Yet Another Agent Memory System. A local-first, high-recall memory store for your personal digital exhaust - messages, email, calendar, GitHub activity, notes - searchable in seconds and synthesizable into grounded, cited answers by the LLM of your choice.
YAAMS is Tier 1 of a two-tier memory architecture: the firehose. Tier 2 is the cognitive-ledger: curated atomic notes you keep forever. YAAMS ingests everything, lets you query across the lot, and promotes the gems upstream when you're ready.

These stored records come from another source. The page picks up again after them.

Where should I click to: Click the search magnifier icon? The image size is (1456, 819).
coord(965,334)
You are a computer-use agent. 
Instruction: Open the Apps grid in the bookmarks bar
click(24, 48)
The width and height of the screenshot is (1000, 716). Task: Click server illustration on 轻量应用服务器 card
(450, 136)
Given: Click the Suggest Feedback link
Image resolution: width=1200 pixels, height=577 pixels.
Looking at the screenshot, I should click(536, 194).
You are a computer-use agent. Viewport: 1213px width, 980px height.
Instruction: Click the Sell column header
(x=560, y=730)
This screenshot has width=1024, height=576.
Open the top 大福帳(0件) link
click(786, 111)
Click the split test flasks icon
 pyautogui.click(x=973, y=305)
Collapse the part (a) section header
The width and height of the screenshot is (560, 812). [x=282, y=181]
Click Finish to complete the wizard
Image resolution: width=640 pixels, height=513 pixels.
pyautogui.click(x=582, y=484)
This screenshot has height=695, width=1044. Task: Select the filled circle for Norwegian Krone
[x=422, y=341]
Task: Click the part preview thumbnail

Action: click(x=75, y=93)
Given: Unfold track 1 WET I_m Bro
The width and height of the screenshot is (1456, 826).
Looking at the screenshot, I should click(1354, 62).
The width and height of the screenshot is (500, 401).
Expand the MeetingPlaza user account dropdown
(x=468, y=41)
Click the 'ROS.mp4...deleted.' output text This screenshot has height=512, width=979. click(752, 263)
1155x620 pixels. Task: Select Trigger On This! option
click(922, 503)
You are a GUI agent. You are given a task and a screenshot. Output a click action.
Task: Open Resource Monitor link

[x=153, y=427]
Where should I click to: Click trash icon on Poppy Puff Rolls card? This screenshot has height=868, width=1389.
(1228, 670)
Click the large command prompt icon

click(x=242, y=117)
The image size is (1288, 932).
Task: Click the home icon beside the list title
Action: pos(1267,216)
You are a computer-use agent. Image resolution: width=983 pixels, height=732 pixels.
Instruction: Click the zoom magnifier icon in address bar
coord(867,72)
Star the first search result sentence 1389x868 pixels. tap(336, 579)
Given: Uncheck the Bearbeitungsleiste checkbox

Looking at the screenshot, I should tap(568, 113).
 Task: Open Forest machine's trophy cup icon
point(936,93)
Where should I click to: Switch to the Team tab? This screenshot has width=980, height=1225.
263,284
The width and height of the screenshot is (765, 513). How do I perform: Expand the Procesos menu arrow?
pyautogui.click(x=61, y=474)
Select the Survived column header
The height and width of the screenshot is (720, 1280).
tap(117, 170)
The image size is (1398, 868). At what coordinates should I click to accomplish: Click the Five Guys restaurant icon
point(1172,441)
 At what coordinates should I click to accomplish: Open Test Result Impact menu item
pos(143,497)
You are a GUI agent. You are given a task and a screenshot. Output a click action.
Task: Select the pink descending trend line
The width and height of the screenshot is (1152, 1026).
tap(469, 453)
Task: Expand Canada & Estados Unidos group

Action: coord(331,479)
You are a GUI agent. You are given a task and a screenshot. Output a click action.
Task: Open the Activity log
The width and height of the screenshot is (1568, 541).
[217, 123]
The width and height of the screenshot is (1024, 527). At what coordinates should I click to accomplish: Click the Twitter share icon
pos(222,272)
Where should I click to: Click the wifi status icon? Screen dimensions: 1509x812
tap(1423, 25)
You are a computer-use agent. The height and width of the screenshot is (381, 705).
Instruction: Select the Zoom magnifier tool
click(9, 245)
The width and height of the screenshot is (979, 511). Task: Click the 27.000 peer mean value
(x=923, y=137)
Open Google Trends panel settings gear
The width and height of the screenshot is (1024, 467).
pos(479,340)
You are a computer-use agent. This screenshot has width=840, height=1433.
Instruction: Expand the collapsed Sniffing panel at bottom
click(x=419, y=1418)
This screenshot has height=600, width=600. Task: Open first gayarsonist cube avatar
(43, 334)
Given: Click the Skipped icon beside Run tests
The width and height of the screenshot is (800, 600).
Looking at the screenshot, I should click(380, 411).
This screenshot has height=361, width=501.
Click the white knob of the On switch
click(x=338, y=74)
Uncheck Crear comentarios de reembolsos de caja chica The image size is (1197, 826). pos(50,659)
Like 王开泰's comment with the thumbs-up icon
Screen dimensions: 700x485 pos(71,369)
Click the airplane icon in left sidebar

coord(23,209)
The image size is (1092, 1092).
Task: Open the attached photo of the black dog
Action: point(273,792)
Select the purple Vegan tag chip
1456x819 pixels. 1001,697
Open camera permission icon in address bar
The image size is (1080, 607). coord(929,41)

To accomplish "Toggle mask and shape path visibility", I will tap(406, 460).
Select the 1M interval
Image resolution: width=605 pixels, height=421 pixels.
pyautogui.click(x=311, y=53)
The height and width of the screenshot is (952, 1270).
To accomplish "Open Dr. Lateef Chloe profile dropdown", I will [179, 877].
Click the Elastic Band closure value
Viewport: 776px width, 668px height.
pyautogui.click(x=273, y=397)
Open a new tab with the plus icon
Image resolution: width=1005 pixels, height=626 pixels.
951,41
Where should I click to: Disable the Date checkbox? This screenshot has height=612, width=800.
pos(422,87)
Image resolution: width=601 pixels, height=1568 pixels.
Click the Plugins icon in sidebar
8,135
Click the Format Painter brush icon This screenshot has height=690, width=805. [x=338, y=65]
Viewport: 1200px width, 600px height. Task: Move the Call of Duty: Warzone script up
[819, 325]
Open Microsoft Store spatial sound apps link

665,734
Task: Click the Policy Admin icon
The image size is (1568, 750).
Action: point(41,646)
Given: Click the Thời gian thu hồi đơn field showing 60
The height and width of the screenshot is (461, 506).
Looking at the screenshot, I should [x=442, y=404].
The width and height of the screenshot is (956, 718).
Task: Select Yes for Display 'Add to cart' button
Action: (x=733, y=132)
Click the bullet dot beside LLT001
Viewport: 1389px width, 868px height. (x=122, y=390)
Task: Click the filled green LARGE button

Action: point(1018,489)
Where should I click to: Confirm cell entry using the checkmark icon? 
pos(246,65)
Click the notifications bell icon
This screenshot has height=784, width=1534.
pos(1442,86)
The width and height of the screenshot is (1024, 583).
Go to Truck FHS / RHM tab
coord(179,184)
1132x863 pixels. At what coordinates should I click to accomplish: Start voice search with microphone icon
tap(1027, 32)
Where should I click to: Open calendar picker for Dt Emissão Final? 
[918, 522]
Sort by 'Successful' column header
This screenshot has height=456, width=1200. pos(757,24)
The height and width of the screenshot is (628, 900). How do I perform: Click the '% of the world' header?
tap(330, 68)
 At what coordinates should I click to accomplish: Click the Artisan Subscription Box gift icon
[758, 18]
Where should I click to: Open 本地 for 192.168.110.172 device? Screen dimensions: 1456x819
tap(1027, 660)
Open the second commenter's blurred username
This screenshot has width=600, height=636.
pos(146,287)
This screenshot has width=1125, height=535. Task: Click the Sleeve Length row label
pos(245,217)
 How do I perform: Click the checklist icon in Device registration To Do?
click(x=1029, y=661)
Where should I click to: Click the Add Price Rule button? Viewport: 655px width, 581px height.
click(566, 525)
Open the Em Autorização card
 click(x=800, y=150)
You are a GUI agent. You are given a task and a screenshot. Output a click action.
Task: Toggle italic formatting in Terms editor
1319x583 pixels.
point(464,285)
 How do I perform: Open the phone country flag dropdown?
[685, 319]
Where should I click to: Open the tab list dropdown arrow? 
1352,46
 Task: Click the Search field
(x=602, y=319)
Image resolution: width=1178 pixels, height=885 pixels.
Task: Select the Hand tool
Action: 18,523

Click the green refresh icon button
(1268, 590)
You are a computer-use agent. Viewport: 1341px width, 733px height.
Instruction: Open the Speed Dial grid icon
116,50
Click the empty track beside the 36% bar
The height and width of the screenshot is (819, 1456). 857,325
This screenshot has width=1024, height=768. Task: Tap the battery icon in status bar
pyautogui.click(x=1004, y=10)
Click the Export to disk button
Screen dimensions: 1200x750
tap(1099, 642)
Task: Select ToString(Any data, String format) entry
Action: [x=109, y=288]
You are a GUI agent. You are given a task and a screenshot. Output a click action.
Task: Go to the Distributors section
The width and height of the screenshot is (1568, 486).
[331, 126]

Each tier is split between a public engine and a private store:
| Tier | Engine (public) | Store (private, your data) |
|---|---|---|
| Tier 1 | YAAMS - this repo | a single SQLite file at db_path |
| Tier 2 | cognitive-ledger - sibling repo | a markdown tree of curated atomic notes |
Engines ship code, no data. Stores live outside the repo, are gitignored by default, and never get pushed.
query
|
v
ingest -> normalize -> embed -> retrieve -> fuse -> answer (cited)
| | | |
iMessage SQLite BGE-M3 Tier 2 boost
Signal + FTS5 + spaCy (cognitive-ledger)
Email + vec
Teams
Calendar
GitHub
Obsidian
- Local-only by default. Embeddings, NER, and LLM synthesis run on your machine. Nothing leaves the host unless you point an adapter at a hosted backend.
- Append-only. Raw items are immutable. Re-ingest is idempotent.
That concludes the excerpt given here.